The Rise of the Mutants
Several years ago, scientists starting seeing strange changes in wild fish, frogs, birds and other aquatic animals. It all started when raptors like eagles began laying eggs with shells so weak the eggs broke before they hatched. Soon, populations of birds like bald eagles, ospreys and other birds that live on aquatic animals like fish started plummeting.
As America's national bird, the bald eagle, began to disappear from the United States, scientists also started seeing some odd changes in the fish, frogs and other animals these birds eat. Birth defects like missing limbs, extra limbs and intersex animals -- individuals with both male and female characteristics -- began appearing worldwide.
Banning DDT helped restore America's national symbol to her skies, but reports from the field were far from encouraging. In 2003, scientists reported populations of trout in Lake Ontario were being decimated, and the cause was isolated: organochlorine pesticides, which caused blue sac disease, marked by a bluish fluid forming in the egg yolks. Many of the fish were either never born or died soon after birth.
In recent years, reports of aquatic animals with freakish mutations have come flooding in: An alarming 2010 study found a whopping 80 percent of the male bass fish in the Potomac River had intersex characteristics like carrying eggs in their testes. An earlier report found that of 111 test sites across the United States, one-third had intersex fish.

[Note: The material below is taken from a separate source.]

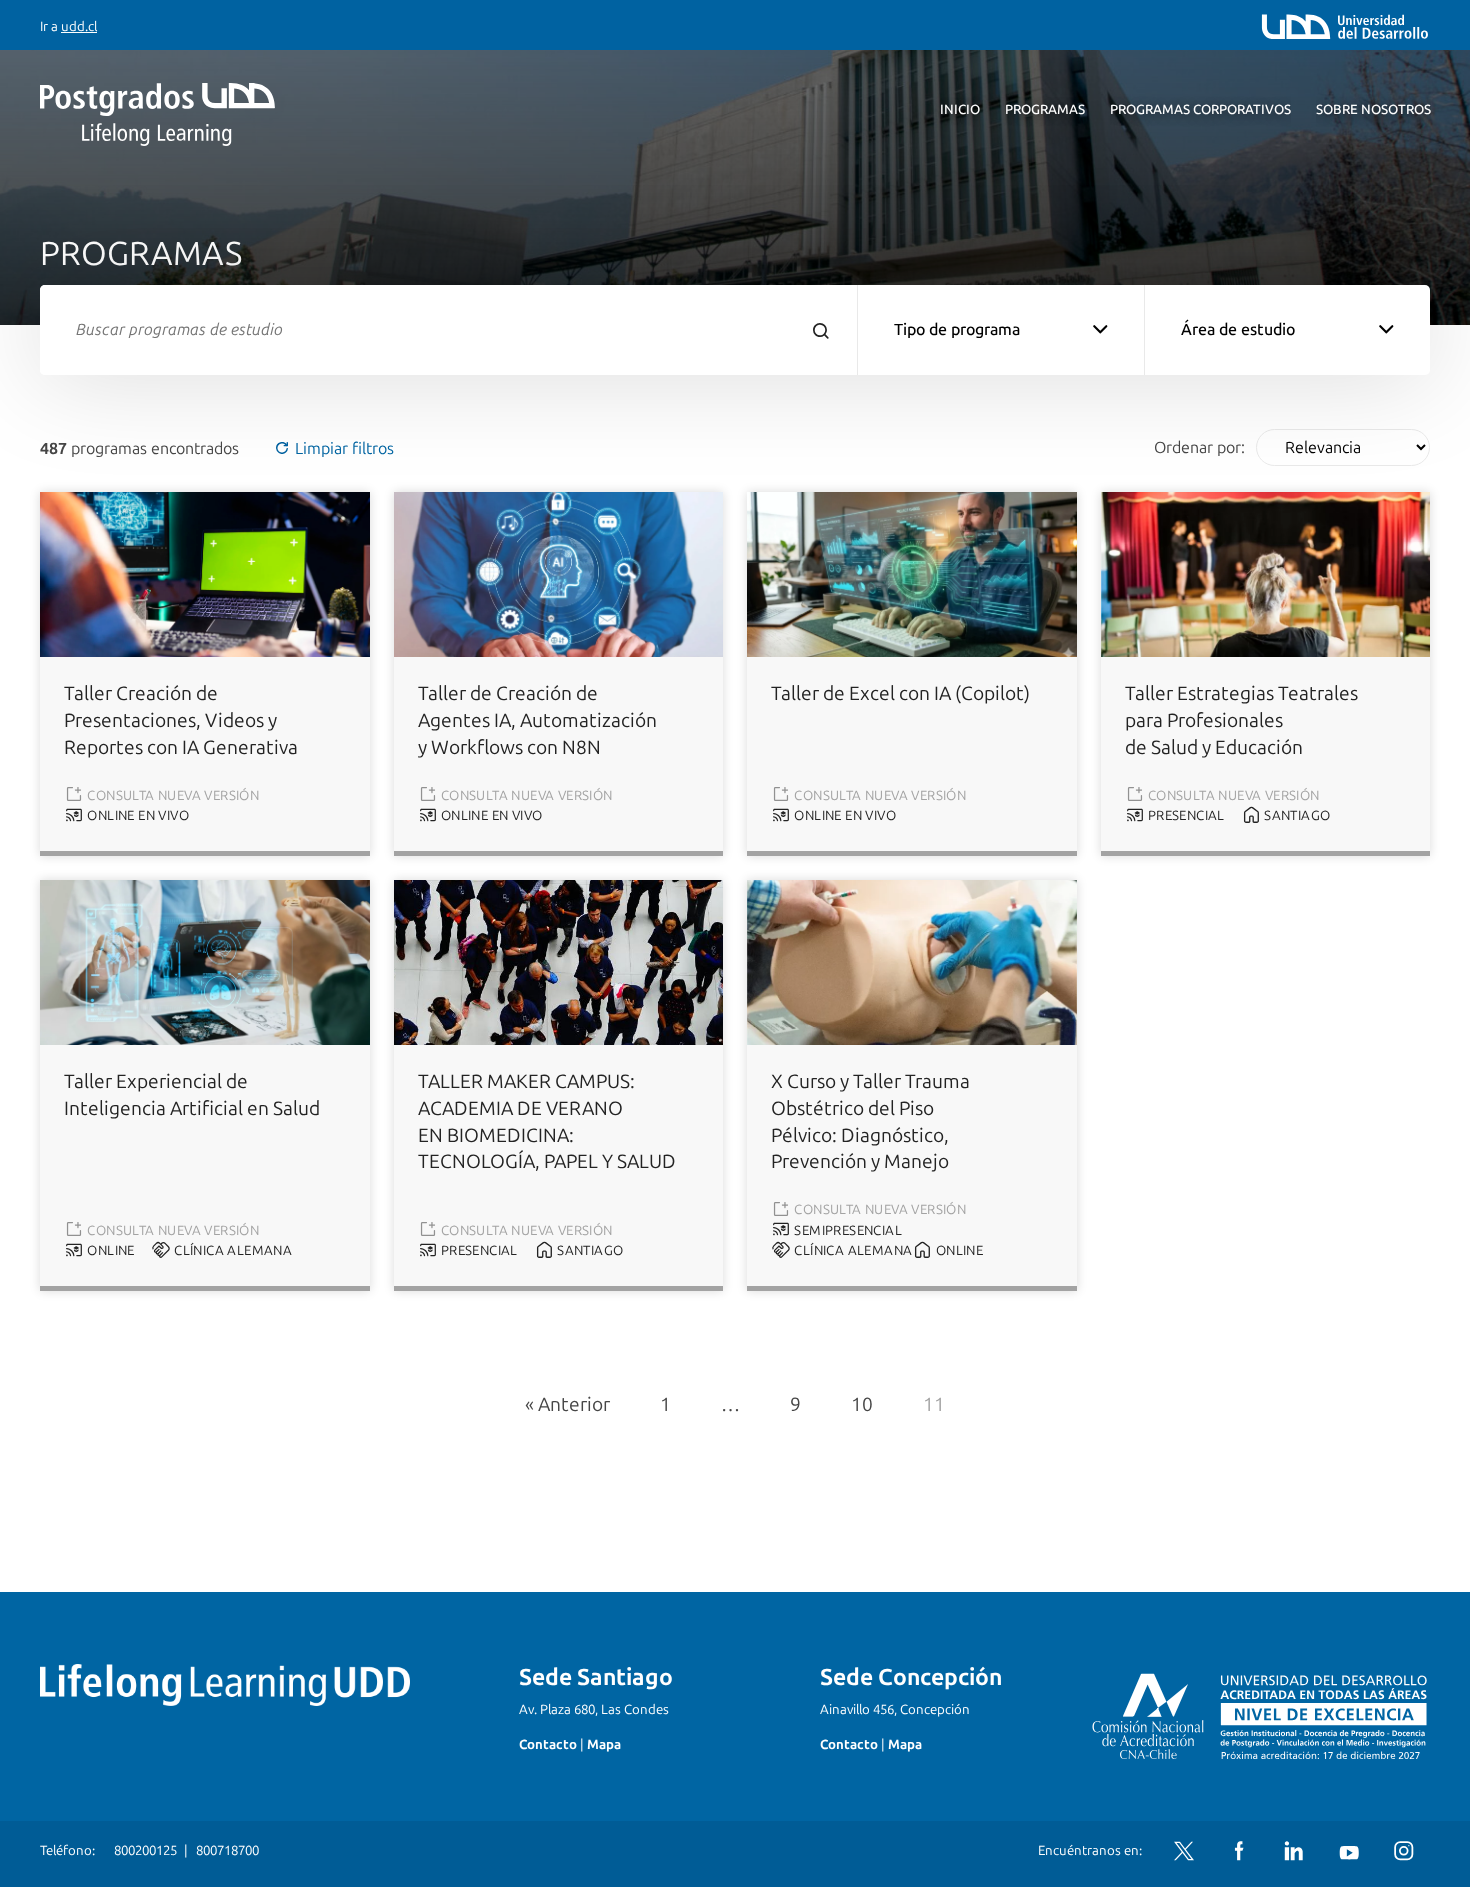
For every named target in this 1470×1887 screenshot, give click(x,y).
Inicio (960, 109)
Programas (1045, 109)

In 2013, the perch in three rivers in Maryland were found to have problems with their testes or ovaries. And in England, male river otters were found to have shrunken penis bones, undescended testicles and cysts on sperm-carrying organs.
In all of these cases, the culprit is believed to be the same: endocrine disruptors from plastics, pharmaceuticals and pesticides.
What About the Humans?
The CDC has reported that rates of the birth defect known as hypospadia, where the urethra is not at the tip of the penis but somewhere farther down the shaft, have almost doubled since 1968.
Dozens of reports have come in from around the world noting the sperm counts of otherwise healthy young men are a fraction of what they were just a few decades ago. In France, sperm counts are only two-thirds of what they were in 1989.
All of these studies, from fish to frogs to birds to humans, point to once common problem: The prevalence of endocrine-disrupting chemicals in our environment is wreaking havoc on the reproductive development of both animals and humans.
Stopping the Rise in Hormone Disruptors
Fortunately, scientists worldwide are now sounding the alarm over the dramatic rise in birth defects and reproductive deficiencies linked to endocrine disruptors. But there is much, much work to be done to safeguard human and animal health.
While Canada, Europe and other regions have taken steps to regulate or ban endocrine-disrupting compounds, the stranglehold that corporate lobbyists and campaign donors have over the U.S. Congress has stymied U.S. efforts to regulate many chemicals including hormone disruptors.
"For several well-studied endocrine disruptors, I think it is fair to say that we have enough data to conclude that these chemicals are not safe for human populations," Laura Vandenberg, a Tufts University developmental biologist, told the New York Times.
Many people, including scientists, aren't waiting for the government to act. John Peterson Myers, chief scientist at Environmental Health Sciences, no longer buys canned food because cans are usually lined with BPA.
"We don't microwave in plastic," he told the Times. "We don't use pesticides in our house. I refuse receipts whenever I can. My default request at the A.T.M. ... is 'no receipt.' I never ask for a receipt from a gas station."
Why? Because receipts often have a film of BPA on them. The endocrine-disrupting chemical is so pervasive, and so troubling, that even scientists won't touch it. Will you?